You have been suffering from osteoarthritis for the better part of a decade. It has finally gotten so bad that pain medication just isn’t helping. Now you’re facing knee replacement surgery. Your doctor asks you to consider stem cell therapy, but there’s a hitch: your insurance company won’t cover it. You are leaning toward surgery because you cannot afford to pay for the stem cell injections yourself.
What’s wrong with this picture? If you don’t know, it is the fact that insurance companies are willing to cover a procedure fraught with risks, yet they will not cover another procedure that has already been declared safe by the FDA and could potentially alleviate the need for surgery altogether.
No, insurance companies still don’t cover regenerative medicine procedures like stem cell and PRP therapies. It doesn’t look like they plan to anytime soon, either. The regenerative medicine industry of today is facing the same thing chiropractic and acupuncture faced back in the 1970s and 80s. Insurance companies simply will not cover procedures no matter how much doctors and patients beg.
Here are four possible reasons that might explain insurance company reluctance:
1. Regenerative Medicine’s Experimental Status
Procedures like stem cell and PRP injections to treat osteoarthritis don’t have to be approved by the FDA as long as the material used in a given procedure is both autologous and minimally manipulated. As such, doctors and clinics don’t bother with the time-consuming and expensive approval process.
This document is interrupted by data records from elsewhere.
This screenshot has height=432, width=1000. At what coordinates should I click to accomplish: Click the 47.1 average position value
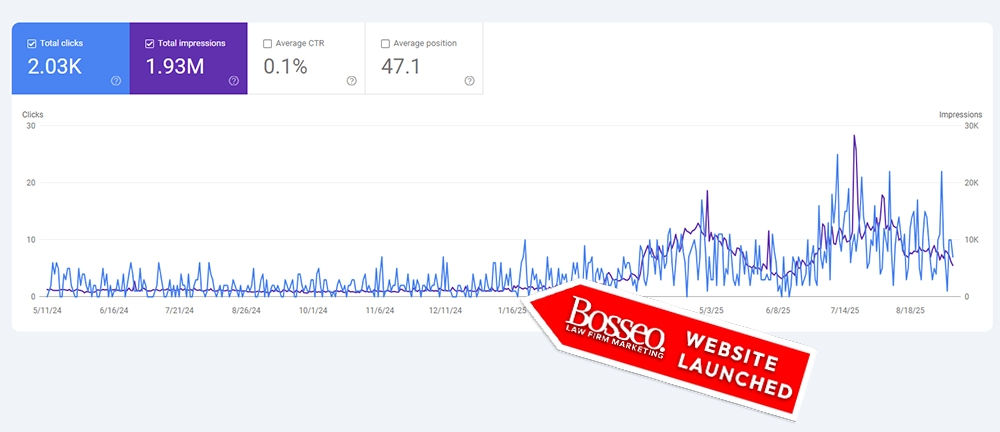[x=403, y=66]
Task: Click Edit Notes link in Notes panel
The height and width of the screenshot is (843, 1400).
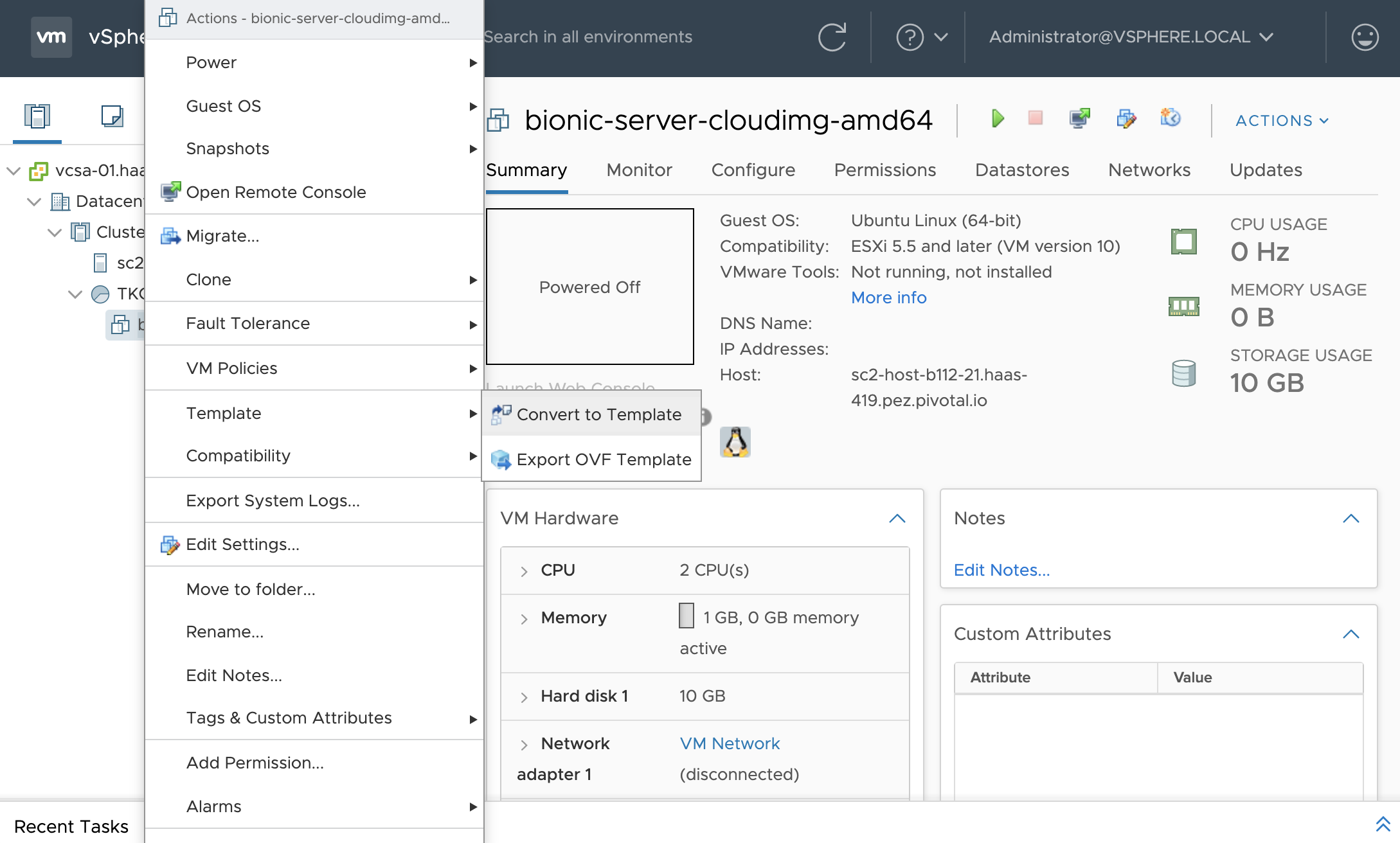Action: (x=1003, y=569)
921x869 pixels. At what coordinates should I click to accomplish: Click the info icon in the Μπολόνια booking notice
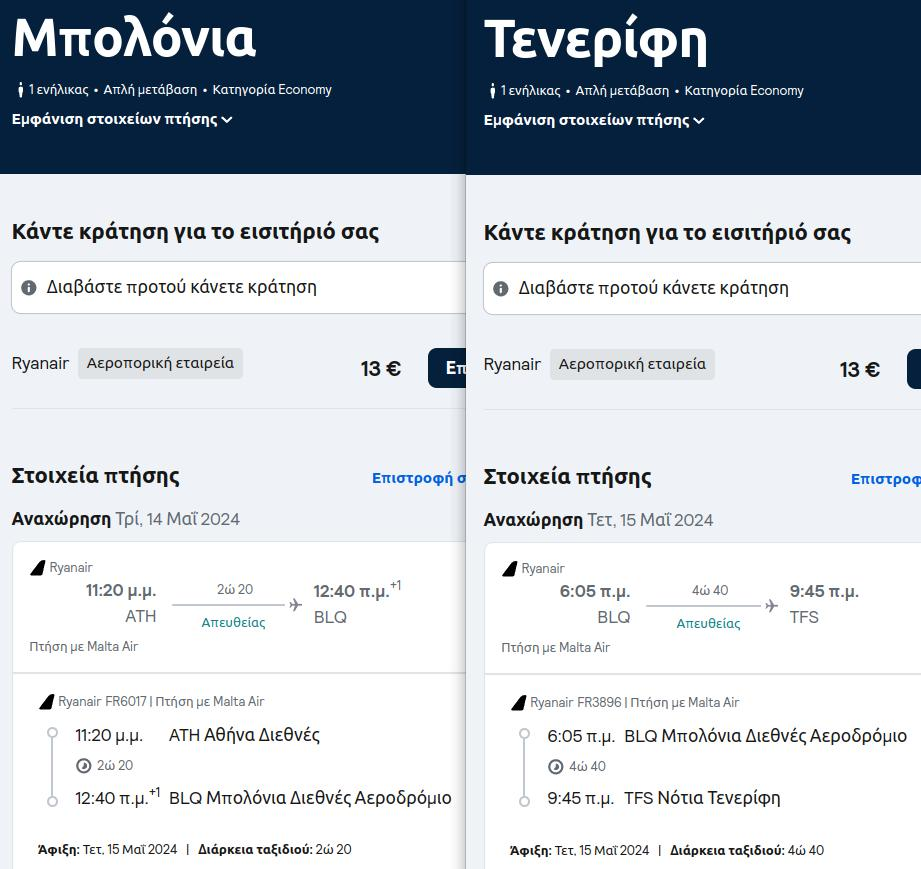pyautogui.click(x=28, y=287)
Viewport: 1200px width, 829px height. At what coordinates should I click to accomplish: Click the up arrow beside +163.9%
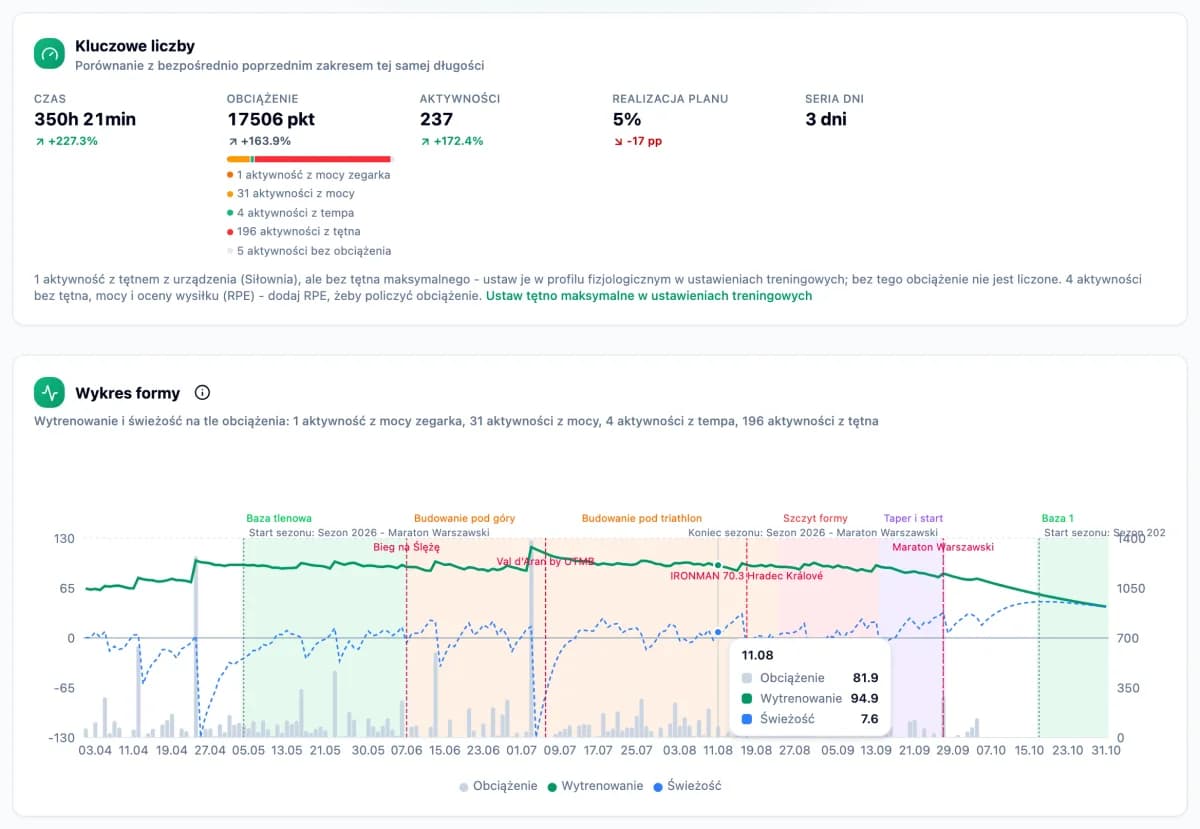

The end result is that, while the procedures may actually work, they are considered experimental because they don’t have FDA approval. Anyone who knows anything about insurance companies knows that they do not cover anything labeled ‘experimental’ unless it’s part of an FDA approved clinical trial.
2. Perceived Danger
There is a general perception of danger associated with regenerative medicine procedures. Those perceptions are unwarranted. According to the Advance Regenerative Medicine Institute, stem cell and PRP therapies are completely safe when performed in accordance with existing FDA rules. Nonetheless, that perceived danger makes insurance companies leery of covering regenerative medicine procedures. They simply do not want the liability.
3. Cost Management
The combination of experimental status and perceived danger suggests to insurance companies that covering regenerative medicine procedures will result in additional expenses later on. They fear they may pay thousands of dollars for a stem cell procedure, for example, and then still have to fork out thousands more to cover knee replacement surgery later on. Refusing to cover regenerative medicine thus becomes a cost management issue.
4. Bottom Line Concerns
This last reason, though it may be conjecture, is actually quite damning if true. It has been suggested that insurance companies don’t cover regenerative medicine because it could actually bring healthcare costs down, which would, in the end, harm the bottom line. Remember that health insurance is not insurance in the traditional sense. It is more of a payment transferal system than anything else.
Health insurance premiums are based on expected losses. The problem with this model is that premiums are supposed to go down as losses are reduced. But what insurance company wants to actually reduce premiums? Rather than covering procedures that might cut the cost of healthcare, they would rather cover things like joint replacement surgery and opioid prescriptions – things that keep loss rates stable.
The four reasons listed here can neither be proved nor disproved. They are conjecture. But each of them makes sense if you analyze the situation carefully. It could be that all four are contributing factors rather than just one being worthy of all the blame.